Mr Perez’s portfolio isn’t, nonetheless, confined to asphalt epics and fireworks reels. The filmmaker made his first and most intimate mark in 2008 with “Rua de Macau”, a 45-minute hybrid work that blended fiction and documentary. Shot on a near-zero budget with friends and co-workers as cast, the film follows a young local woman wandering through the city’s old quarters, guided by long-forgotten Cantonese and Patuá songs and longing for a sense of belonging. Not exactly a biopic, the movie mirrors, nonetheless, the director’s own mind-bending trajectory to self-awareness.
“When I returned to Macao, it took me a few months to reconnect with the city. When we return to the place where we grew up, we tend to pursue our past. In my case, it wasn’t necessarily that.

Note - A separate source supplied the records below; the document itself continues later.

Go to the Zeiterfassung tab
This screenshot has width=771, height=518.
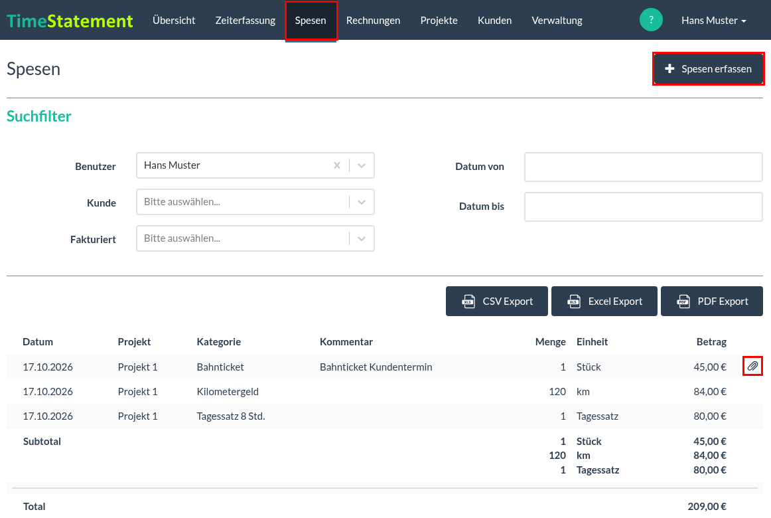click(245, 20)
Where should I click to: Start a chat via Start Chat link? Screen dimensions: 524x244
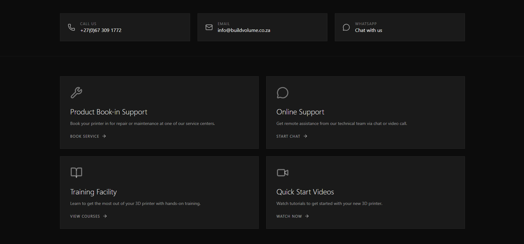pyautogui.click(x=288, y=136)
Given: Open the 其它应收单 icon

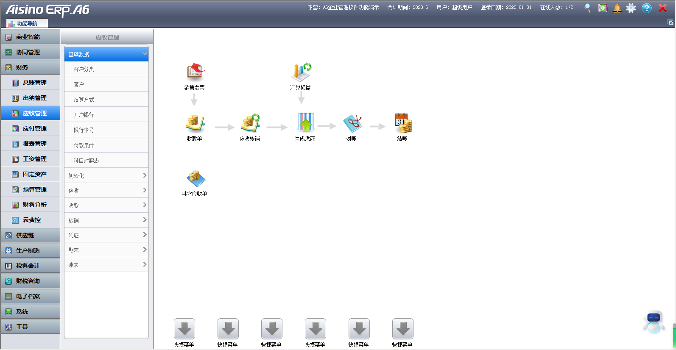Looking at the screenshot, I should [x=195, y=178].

I came to Macao and I learned a lot again. When we stay away for a while, we start to embrace things in a much different way,” he acknowledges.
Identity through the lens
Beyond the racetrack, Mr Perez has entrusted much of his energy to preserving something even more fragile than the memory of the Grand Prix heroes and stunts – the Patuá dialect itself. Since 2005, he has served as audiovisual director and producer for Dóci Papiaçám di Macau, the theatre troupe that took in its hands the colossal task of reviving the endangered Macanese creole by performing original, humorous plays.
“A Macanese is naturally multicultural. But being multicultural is much more than just being mixed. It’s, first and foremost, being culturally conscious of the differences. The differences in communicating, but also of different nuances and sensibilities, of different ways of acting, of moving, of talking and even of etiquette,” he claims. “Because they are multicultural, the Macanese are very aware of all these things and that self-awareness is very good for humour. On the other hand, the Macanese community is also a community that creates bridges and humour, naturally, is a good way to connect people.”
Every year, Mr Perez films prologues, epilogues and short companion pieces that are screened before or during the live Dóci Papiaçám performances at the Macao Cultural Centre. No longer than five minutes, these short films have become aesthetic artifacts in their own right, carefully woven to bring together the different communities that embody Macao’s complex cultural mosaic.
He explains: “We try to tell the stories with our audience in mind. Every single year, we know that we have our family and friends in the audience, that we have the Macanese community, but we also have people from different communities, who are paying to watch our latest creations.
“This is something unique in Macao. Year after year, our main purpose is to create something that might bring about a sense of belonging, but also draw different communities together, uniting them in laughter.”
“There is one thing that I would really love to do: a Dóci Papiaçám feature film. But it would have to be done with the same essence of the theatre performances, with the same characters that people love,” he shares.
Mr Perez’s dual obsessions – the breathless pace of cars roaring in Guia Circuit and the melodic charm of a long-fading language – might seem unrelated, but, for him, they are two sides of the same coin: the emphasis on using his audiovisual creations to foster conversations about identity, heritage and belonging. A father of two, Mr Perez isn’t Macao’s loudest voice, but one of the steadiest. Through engine revs and archaic rhymes, he makes sure the city’s most singular and endearing tales don’t fade to black.